* Exercise requirements: Copy the stretch from the start of the records through the line containing "pos(20,532)", renaming "Instruction" to "Command" and keeping everything else unchanged.

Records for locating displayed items
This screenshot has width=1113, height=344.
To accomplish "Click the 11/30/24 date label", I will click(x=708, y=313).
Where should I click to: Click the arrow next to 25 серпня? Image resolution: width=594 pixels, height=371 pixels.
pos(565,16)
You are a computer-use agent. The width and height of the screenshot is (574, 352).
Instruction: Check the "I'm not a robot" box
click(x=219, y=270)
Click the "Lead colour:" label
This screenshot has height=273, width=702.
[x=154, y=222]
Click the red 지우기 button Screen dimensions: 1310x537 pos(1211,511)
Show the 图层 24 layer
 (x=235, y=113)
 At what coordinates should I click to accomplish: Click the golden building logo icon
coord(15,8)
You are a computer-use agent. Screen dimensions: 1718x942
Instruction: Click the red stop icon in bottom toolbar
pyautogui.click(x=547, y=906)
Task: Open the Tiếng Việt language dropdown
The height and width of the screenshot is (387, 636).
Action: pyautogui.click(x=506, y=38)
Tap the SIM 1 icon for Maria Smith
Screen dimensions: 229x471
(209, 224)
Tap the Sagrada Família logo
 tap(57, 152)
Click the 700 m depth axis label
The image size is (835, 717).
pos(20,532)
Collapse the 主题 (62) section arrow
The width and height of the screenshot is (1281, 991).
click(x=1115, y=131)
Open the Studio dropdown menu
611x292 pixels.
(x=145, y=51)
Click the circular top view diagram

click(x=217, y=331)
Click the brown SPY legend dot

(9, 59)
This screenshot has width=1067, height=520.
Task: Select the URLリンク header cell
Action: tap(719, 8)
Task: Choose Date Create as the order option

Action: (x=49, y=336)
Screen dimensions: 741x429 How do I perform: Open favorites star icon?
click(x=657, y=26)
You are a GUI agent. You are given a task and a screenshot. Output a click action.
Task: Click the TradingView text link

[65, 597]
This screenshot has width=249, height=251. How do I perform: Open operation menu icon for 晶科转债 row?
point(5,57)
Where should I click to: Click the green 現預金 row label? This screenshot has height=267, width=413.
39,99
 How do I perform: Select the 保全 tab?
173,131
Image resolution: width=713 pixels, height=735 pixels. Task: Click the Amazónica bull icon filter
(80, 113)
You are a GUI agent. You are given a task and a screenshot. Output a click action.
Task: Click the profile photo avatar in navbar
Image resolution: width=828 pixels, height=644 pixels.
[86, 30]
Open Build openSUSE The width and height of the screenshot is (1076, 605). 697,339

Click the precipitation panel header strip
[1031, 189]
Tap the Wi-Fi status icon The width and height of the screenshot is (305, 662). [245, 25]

* Reply:
This screenshot has width=1113, height=344.
To accomplish "Click the 11/30/24 date label", I will click(x=708, y=313).
Where should I click to: Click the arrow next to 25 серпня? Image resolution: width=594 pixels, height=371 pixels.
pos(565,16)
You are a computer-use agent. The width and height of the screenshot is (574, 352).
Command: Check the "I'm not a robot" box
click(x=219, y=270)
Click the "Lead colour:" label
This screenshot has height=273, width=702.
[x=154, y=222]
Click the red 지우기 button Screen dimensions: 1310x537 pos(1211,511)
Show the 图层 24 layer
 (x=235, y=113)
 At what coordinates should I click to accomplish: Click the golden building logo icon
coord(15,8)
You are a computer-use agent. Screen dimensions: 1718x942
Command: Click the red stop icon in bottom toolbar
pyautogui.click(x=547, y=906)
Task: Open the Tiếng Việt language dropdown
The height and width of the screenshot is (387, 636).
Action: pyautogui.click(x=506, y=38)
Tap the SIM 1 icon for Maria Smith
Screen dimensions: 229x471
(209, 224)
Tap the Sagrada Família logo
 tap(57, 152)
Click the 700 m depth axis label
The image size is (835, 717).
pos(20,532)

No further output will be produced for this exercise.